Records of locating words and elements:
● ● ● ● ●

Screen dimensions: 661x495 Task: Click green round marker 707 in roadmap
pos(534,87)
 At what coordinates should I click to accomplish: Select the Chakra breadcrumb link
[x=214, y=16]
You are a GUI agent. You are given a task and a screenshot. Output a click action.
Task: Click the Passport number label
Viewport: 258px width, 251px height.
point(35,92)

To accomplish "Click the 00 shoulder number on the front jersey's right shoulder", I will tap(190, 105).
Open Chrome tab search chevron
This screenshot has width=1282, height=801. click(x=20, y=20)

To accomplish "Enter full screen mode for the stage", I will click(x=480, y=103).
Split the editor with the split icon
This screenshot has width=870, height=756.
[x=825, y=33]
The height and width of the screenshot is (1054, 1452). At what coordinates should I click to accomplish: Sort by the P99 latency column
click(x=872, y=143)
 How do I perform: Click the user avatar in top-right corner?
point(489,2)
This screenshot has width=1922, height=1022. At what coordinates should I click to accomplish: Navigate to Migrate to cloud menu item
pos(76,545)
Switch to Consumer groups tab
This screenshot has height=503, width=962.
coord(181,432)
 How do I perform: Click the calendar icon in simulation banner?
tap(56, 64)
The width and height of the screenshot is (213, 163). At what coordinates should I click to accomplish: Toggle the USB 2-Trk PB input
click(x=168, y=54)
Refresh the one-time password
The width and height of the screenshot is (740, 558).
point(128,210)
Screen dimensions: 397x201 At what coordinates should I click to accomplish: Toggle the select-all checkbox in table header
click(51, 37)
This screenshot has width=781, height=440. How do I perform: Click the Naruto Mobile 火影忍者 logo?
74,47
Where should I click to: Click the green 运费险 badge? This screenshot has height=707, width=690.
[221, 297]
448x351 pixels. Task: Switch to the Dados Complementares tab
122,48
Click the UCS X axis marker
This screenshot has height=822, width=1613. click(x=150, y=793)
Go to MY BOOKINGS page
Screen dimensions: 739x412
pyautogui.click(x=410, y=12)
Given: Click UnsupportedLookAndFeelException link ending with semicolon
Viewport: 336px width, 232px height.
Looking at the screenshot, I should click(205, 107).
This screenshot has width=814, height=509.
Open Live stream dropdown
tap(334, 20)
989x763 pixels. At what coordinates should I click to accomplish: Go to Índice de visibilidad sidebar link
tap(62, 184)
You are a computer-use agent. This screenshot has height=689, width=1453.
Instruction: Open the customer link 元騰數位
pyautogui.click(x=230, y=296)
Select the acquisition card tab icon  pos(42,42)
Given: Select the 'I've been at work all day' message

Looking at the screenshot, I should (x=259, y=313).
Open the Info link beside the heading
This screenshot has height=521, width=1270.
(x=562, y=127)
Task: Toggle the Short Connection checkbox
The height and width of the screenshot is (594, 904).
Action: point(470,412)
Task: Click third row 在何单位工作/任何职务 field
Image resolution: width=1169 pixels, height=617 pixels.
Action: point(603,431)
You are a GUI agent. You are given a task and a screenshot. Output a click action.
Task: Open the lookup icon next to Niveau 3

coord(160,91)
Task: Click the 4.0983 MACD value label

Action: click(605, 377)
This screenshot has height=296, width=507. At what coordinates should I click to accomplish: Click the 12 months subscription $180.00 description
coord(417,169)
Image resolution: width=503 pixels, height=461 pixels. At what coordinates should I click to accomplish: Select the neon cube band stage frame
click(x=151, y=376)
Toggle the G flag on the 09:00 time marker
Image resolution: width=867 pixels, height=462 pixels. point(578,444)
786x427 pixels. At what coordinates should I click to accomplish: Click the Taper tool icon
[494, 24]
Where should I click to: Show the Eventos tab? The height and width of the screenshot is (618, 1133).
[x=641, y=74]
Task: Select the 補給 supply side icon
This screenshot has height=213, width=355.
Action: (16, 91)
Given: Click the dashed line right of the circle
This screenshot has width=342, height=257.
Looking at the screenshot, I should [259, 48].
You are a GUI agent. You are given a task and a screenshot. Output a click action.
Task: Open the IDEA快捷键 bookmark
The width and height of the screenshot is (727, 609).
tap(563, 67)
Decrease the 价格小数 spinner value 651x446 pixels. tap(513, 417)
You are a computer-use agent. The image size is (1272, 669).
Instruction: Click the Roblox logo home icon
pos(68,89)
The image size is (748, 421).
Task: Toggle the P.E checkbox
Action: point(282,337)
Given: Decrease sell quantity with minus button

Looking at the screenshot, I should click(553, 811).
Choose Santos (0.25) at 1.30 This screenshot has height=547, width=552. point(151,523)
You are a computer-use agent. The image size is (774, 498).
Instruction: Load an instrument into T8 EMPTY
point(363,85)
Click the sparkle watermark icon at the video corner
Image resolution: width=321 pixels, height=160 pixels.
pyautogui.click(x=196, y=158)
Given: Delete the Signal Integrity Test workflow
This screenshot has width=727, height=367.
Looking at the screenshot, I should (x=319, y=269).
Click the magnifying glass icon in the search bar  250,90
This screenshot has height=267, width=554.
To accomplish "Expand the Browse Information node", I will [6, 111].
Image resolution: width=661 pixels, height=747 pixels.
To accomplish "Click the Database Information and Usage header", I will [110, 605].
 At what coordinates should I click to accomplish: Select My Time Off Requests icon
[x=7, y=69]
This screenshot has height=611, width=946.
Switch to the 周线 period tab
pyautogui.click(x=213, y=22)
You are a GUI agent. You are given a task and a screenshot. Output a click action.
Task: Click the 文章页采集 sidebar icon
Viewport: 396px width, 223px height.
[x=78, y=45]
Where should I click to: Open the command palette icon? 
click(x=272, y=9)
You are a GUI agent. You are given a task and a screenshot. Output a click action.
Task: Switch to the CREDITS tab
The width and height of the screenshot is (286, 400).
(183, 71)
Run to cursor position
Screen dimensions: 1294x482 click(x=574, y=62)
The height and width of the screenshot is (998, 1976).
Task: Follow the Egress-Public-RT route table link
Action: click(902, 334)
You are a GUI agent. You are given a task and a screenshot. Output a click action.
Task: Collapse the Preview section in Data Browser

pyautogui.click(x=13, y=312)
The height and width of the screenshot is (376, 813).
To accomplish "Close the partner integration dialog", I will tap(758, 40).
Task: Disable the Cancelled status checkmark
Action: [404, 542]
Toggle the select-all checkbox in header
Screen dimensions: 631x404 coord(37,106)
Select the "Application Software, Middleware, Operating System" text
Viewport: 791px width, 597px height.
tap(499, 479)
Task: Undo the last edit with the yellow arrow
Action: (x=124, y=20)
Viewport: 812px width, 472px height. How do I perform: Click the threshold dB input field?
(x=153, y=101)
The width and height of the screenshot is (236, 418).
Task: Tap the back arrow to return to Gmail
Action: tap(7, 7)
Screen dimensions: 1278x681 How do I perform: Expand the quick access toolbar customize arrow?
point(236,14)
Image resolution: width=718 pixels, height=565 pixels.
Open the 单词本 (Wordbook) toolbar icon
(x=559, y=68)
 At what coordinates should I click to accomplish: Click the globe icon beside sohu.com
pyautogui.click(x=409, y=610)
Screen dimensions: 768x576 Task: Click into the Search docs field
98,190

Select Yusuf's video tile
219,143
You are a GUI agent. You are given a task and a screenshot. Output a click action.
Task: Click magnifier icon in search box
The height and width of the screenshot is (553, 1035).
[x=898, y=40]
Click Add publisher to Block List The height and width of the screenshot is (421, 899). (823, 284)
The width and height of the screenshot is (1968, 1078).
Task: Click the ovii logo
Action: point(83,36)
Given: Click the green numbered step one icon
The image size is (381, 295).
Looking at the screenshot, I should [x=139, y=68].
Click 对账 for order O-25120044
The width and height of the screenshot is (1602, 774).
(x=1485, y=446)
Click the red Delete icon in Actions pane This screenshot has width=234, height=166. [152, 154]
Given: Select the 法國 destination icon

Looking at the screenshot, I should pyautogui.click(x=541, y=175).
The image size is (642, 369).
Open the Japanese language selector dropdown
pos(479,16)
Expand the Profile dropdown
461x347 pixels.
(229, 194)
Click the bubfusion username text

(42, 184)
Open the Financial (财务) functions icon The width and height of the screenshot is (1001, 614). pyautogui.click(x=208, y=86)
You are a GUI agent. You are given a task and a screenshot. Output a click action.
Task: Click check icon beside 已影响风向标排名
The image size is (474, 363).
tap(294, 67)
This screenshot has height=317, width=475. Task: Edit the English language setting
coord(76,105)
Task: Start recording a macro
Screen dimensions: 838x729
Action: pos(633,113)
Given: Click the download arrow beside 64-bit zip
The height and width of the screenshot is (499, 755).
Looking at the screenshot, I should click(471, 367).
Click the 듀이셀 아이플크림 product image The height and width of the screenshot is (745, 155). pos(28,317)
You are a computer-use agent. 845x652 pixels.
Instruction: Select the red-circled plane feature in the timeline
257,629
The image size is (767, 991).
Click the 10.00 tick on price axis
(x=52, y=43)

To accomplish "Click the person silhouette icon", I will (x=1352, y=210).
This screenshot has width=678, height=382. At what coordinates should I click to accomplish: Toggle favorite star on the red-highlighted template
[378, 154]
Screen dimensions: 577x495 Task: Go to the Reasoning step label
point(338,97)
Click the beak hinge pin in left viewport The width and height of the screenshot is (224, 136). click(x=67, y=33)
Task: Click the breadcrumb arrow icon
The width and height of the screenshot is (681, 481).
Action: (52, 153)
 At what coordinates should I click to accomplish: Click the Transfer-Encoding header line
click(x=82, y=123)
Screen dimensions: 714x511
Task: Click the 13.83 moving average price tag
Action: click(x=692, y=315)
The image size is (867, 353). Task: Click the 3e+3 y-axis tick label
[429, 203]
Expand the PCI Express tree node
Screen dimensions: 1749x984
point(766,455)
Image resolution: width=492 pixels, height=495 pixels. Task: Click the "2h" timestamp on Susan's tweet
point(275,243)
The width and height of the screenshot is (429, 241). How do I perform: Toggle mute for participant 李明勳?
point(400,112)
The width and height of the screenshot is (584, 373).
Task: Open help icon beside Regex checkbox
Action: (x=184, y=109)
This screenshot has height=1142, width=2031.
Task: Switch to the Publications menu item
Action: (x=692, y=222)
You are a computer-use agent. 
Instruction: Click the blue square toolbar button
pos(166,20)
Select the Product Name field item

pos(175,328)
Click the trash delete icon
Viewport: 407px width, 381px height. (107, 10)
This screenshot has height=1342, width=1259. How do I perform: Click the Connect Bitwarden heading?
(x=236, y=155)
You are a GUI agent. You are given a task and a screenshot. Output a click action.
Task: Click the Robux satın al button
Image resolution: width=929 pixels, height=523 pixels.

● ● ● ● ●

* **WRITTEN INSTRUCTION**: Update the items starting at the line containing "448x351 pixels. Task: Switch" and ending at the line containing "pyautogui.click(x=410, y=12)": reproduce only those lines, with "marker" changed to "indicator" and nothing else altered.

* **PROBLEM SOLUTION**:
448x351 pixels. Task: Switch to the Dados Complementares tab
122,48
Click the UCS X axis indicator
This screenshot has height=822, width=1613. click(x=150, y=793)
Go to MY BOOKINGS page
Screen dimensions: 739x412
pyautogui.click(x=410, y=12)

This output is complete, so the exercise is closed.